LARRY BURRIS: You can’t go home again

LARRY BURRIS, Post Columnist


How many of you remember the Elvis Presley song, “Memories”?

Or the Jim Croce song, “Photographs and Memories”?

Or the Glen Campbell song, “Dreams of an Everyday Housewife”?

All of these songs have something in common: They all talk about memories, things we remember from our past.

But you know what, numerous studies have shown that our memories are generally wrong, particularly when it comes to details.

Sure, you may remember where you went on vacation, or the good time you had in school, but as for the details; well, the longer in the past, the more our memories may not match reality.

And that’s OK.

We have our memories, they are generally good, and the details probably don’t matter a whole lot anyway.

For many people, memories are in collections of photographs.

Go get out your old photo album and take a look at the pictures.

I bet most of them are of family and friends at special occasions: birthday parties, days at the beach, weddings.

I bet there aren’t very many of them – maybe just one or two from each event – and they probably don’t bring back many details.

Now, get out your photo album from last week.
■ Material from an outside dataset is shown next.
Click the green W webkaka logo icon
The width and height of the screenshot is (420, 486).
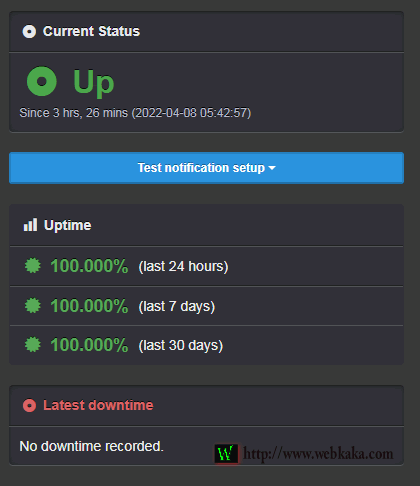pyautogui.click(x=226, y=454)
Oh, wait, I bet you don’t have a photo album from last week.

I bet you have a computer disc with last week’s photographs.
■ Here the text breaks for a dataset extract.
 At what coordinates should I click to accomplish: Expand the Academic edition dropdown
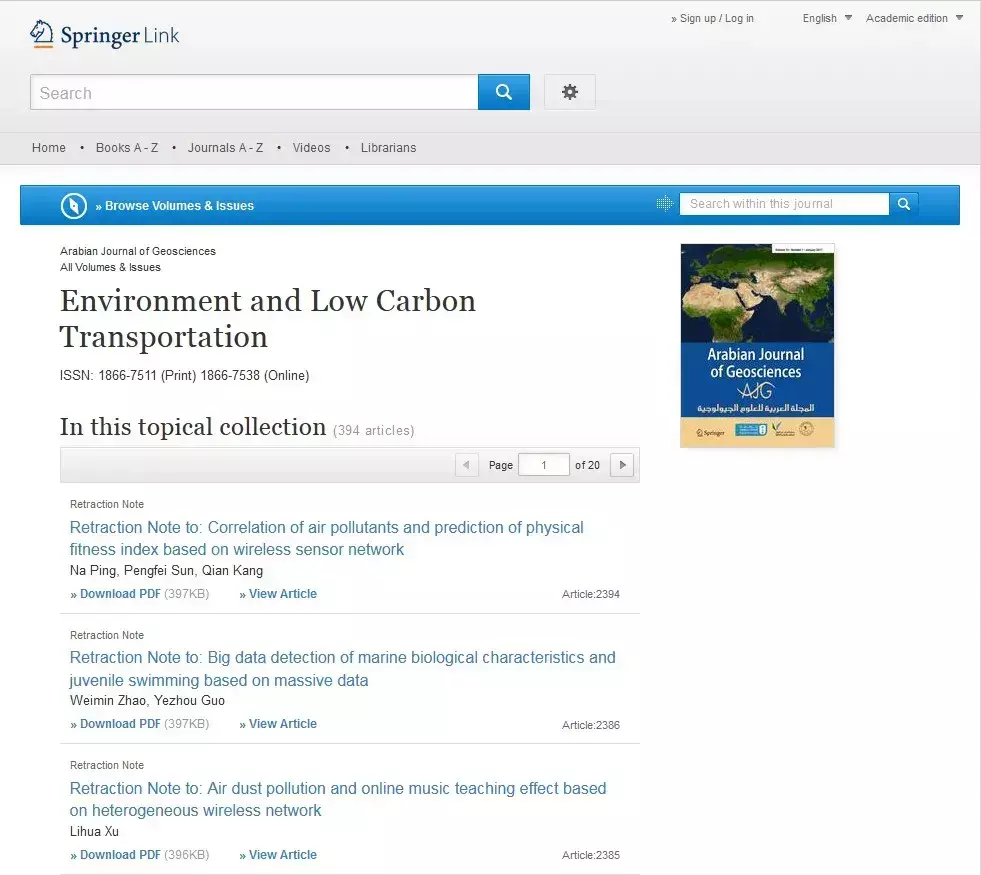coord(914,18)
And I bet there are dozens and dozens of pictures.

But there is something deeper going on here besides a lot of pictures: Our lives are becoming much more documented than ever before.

Everyone has a camera phone that can take both still and motion pictures.

Those images are then stored away pretty much forever, and are, in a manner of speaking, set in cement.

Those images will become our memories.

They will document almost every aspect of our lives, but do we really want that much certainty?

Personally I like my memories the way they are.

At some level I know things weren’t quite like I remember them today.

I know the stories have gotten embellished, the funny moments have become funnier, and the bad times now don’t seem quite so bad.

But in a few years all of these new photographs, the documentation, may rob us of some of our humanity by creating an indelible, unchangeable image of the way things were.

In his 1940 novel “You Can’t Go Home Again,” Thomas Wolfe said, “You can’t go back home to your family, back home to your childhood ... back home to a young man’s dreams of glory and of fame . . . back home to the escapes of Time and Memory.”

The new technologies may preserve more precise memories, but I sometimes wonder what will be the cost.